United States District Court, Seventh Circuit

November 19, 2013




This matter comes before the Court on petitioner Israel C. Ramirez’s Rule 60(b) motion (Doc. 160) in which he asks this Court to vacate its judgment denying Ramirez’s § 2255 motion. For the following reasons, the Court denies Ramirez’s motion.

1. Background

On December 2, 2008, Ramirez entered an open plea of guilty to possessing over two tons of marijuana with intent to distribute in violation of 21 U.S.C. § 841(a)(1). On March 26, 2009, this Court sentenced Ramirez as a career offender to 300 months’ incarceration, five years’ supervised release, a $500 fine, and a $100 special assessment. Attorney John D. Stobbs (“Stobbs”) represented Ramirez throughout these proceedings and on direct appeal. At sentencing, Stobbs failed to object to Ramirez’s career offender classification.

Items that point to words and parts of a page
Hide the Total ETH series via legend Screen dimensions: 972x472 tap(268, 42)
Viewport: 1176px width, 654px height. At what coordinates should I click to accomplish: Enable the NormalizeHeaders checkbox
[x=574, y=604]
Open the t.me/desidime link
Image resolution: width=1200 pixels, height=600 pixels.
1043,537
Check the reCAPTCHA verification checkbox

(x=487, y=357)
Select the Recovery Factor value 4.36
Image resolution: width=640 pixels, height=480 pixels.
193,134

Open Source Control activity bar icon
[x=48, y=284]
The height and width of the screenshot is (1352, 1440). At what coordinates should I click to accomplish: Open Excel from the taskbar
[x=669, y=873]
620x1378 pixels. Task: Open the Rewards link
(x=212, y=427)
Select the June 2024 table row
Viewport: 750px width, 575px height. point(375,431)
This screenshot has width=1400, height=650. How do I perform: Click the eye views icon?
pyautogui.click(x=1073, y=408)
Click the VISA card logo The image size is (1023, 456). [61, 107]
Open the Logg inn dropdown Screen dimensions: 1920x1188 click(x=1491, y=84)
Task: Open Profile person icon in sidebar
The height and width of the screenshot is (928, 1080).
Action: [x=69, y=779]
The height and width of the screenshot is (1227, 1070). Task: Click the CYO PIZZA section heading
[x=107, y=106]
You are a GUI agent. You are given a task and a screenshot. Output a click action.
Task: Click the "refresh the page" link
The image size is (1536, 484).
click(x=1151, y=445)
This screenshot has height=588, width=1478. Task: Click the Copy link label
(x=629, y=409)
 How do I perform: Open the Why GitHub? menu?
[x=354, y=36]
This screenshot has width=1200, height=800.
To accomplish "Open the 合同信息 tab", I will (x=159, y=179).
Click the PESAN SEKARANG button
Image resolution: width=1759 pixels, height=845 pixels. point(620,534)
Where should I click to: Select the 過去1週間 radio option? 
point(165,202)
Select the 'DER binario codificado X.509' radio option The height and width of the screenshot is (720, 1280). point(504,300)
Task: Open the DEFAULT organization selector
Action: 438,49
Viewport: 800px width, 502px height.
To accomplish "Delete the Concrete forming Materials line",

** Job 1 **
Answer these questions about the court order on Ramirez's motion:
(a) Under which rule did Ramirez bring his motion?
(b) On what date did Ramirez enter his guilty plea?
(c) How many months of incarceration was Ramirez sentenced to?
** Job 2 **
Continue the court order on Ramirez's motion from the point where it stops.
These items were taken from a different source than the court order.

** Task response 1 **
(a) Rule 60(b)
(b) December 2, 2008
(c) 300 months

** Task response 2 **
On direct appeal, Stobbs initially filed a motion to withdraw and an Anders brief contending that he could not make a non-frivolous argument. The Seventh Circuit, however, denied Stobbs’s motion to withdraw concluding that a non-frivolous argument could be made with regard to Ramirez’s career offender classification. Stobbs then made the following arguments on appeal: (1) Ramirez’s Texas domestic assault convictions were not divisible and should not have impacted his career offender status; and (2) if those convictions were divisible, the Court committed plain error when it sentenced Ramirez as a career offender absent a sufficient record to conclude the nature of the Texas convictions.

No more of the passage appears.